Decatenation assay for topo IIα in the presence of hPLSCR1
hPLSCR1 is known to interact and enhance the decatenation activity of topo IIα. hPLSCR1 could enhance the decatenation activity of topo IIα by either aiding in unwinding and cleaving of the substrate DNA bound to topo IIα or could have independent nuclease properties which could compliment the decatenation activity of topo IIα. To understand the characteristics of this interaction, we performed decatenation assay for topo IIα in the presence of hPLSCR1. When low amount (2 pmol) of hPLSCR1 was added, decatenation activity of topo IIα was enhanced (Lane 1, Fig. 2) but when the hPLSCR1 concentration was increased (20 pmol), apart from enhancement of decatenation activity, a new distinct band was observed (Lane 2, Fig. 2). This was further confirmed by performing the decatenation assay in the absence of topo IIα (Lane 3, Fig. 2). Results showed presence of the distinct band when only hPLSCR1 was added, thereby revealing that hPLSCR1 processes kDNA independently of topo IIα and could possess nuclease properties (Fig. 2).

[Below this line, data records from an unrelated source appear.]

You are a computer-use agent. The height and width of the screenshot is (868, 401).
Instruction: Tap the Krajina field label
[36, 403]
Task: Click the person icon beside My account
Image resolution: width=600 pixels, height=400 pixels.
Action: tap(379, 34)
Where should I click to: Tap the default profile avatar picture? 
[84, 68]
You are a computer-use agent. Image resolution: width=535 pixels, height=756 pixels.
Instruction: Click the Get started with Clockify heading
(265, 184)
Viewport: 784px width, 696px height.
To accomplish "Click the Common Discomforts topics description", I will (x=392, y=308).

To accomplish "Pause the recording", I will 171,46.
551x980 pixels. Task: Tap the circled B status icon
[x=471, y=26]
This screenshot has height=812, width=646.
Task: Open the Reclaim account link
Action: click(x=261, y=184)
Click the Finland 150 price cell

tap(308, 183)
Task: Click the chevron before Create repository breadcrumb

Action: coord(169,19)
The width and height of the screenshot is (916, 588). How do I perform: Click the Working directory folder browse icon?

Nuclease activity of hPLSCR1
In-vitro nuclease assays were done by incubating 20 pmol of hPLSCR1 with 200 ng of genomic DNA as substrate for 60 min at 37 °C. Yeast genomic DNA and human genomic DNA were used as substrates for the nuclease reaction (Fig. 3a). Presence of nuclease activity was confirmed by the disappearance of the band implying that the DNA was completely degraded when treated with hPLSCR1 as visualized on a 1 % agarose gel stained with ethidium bromide; 12 % native PAGE was also used to better resolve the products formed during the nuclease reaction (Fig. 3b). hPLSCR1 incubated with genomic DNA migrated with a retarded smear, thus confirming the nuclease activity of hPLSCR1. Nuclease reaction was then performed for different time periods (5, 10, 15, 30, 60, 90 min) at 37 °C. Time course study revealed that the degradation of DNA happens as early as 10 min with the complete degradation at 60 min for 200 ng of DNA (Fig. 3c). Nuclease assay was also performed with total RNA, plasmid DNA and single stranded DNA (ssDNA) as substrates. hPLSCR1 exhibited nuclease activity in dsDNA, RNA and but no nuclease activity was observed when treated with ssDNA (Fig. 3d and e). Interestingly, hPLSCR1 nicks the plasmid DNA as evident from the figure as a single band is observed when plasmid DNA is treated with hPLSCR1 (Fig. 3d). To further confirm that the purified protein is devoid of other contaminating proteins (negative control), pET 28a (+) vector without the insert was transformed in E. coli and the purification protocol was repeated as described earlier. SDS-PAGE analysis did not reveal any contaminating proteins in the negative control and the resulting sample did not have any nuclease activity (data not shown). This revealed that the recombinant hPLSCR1 is not contaminated with host proteins, which could contribute to the nuclease activity of hPLSCR1.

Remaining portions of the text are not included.